You've also been the President of Lerøy Japan KK since 2008. How do you think this has impacted your work at the Chamber?
Working for Lerøy for more than ten years has helped me understand the core of the Norwegian business culture and provided an excellent base to succeed as President of NCCJ. Seafood is the most significant area of Norway – Japan trade, and I feel very fortunate to work at the forefront of this field. My position in Lerøy was one of the reasons the former Ambassador asked me to consider taking the role of NCCJ President.
Would you tell us a bit about the challenges you're going to take on after leaving the Chamber? Will we still be seeing you around?

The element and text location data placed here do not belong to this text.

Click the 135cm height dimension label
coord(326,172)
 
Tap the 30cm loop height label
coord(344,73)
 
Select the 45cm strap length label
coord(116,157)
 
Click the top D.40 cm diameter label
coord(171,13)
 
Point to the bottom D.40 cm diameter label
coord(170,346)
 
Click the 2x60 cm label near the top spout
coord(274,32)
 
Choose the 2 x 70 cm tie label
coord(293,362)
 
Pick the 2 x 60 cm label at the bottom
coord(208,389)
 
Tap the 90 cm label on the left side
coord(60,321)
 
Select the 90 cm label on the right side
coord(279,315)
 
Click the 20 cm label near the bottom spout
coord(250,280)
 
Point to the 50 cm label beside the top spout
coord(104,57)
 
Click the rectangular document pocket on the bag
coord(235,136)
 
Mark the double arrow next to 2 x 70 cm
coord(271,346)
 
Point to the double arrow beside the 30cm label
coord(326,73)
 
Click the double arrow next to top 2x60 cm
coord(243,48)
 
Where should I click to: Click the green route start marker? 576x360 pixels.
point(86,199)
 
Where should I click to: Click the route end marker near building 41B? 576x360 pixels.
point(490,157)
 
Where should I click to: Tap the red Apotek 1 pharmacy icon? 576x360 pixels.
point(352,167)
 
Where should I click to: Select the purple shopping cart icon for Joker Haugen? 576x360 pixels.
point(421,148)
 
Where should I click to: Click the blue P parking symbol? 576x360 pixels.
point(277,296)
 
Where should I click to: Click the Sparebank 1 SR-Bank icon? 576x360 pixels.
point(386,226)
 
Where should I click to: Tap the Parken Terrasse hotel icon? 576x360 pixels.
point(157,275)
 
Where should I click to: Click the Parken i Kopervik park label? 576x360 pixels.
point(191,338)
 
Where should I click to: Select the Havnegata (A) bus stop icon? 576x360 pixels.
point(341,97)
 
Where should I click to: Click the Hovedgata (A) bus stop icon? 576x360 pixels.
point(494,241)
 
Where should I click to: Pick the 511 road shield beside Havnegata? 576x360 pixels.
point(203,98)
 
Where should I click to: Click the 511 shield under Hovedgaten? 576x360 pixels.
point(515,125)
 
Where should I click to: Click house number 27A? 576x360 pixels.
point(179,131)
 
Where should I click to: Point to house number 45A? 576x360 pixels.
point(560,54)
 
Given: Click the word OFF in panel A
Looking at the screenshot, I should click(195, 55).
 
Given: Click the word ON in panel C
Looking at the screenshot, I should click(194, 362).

I will continue to be a part of and supporting the Chamber, even after my presidency. I am an active member of Keizai Doyukai (Japan Association of Corporate Executives), one of the three influential and well-known business associations in Japan, where I have been engaged to promote business between Norway and Japan. Through my activities in the Association, I even had the opportunity to talk about seafood and industry in Norway to the Japanese Prime Minister, and I aim to promote Norwegian business also in the future.
Now that we are looking for candidates to take the lead after you, do you have any words of encouragement or advice to give the next President?
The next president should be strongly committed to the role because it will take a lot of effort. Increasing visibility and making the Chamber relevant requires time, both for meetings and travel. EU and Japan just signed an Economic Partnership Agreement earlier this year, so I am positive that free trade will have an impact on Norwegian business as well. Together with Team Norway, the Chamber will play a more influential role in developing business ties between the two nations.
I am confident that our next President will take the Chamber to a new level, just as I have done through my presidency, just like the NCCJ Presidents of the past. Our legacy will continue.
This upcoming Annual General Meeting will be Mr. Koido’s last as President of NCCJ. Please join us at the Norwegian Embassy on May 23rd to thank him for his great contribution to the Chamber.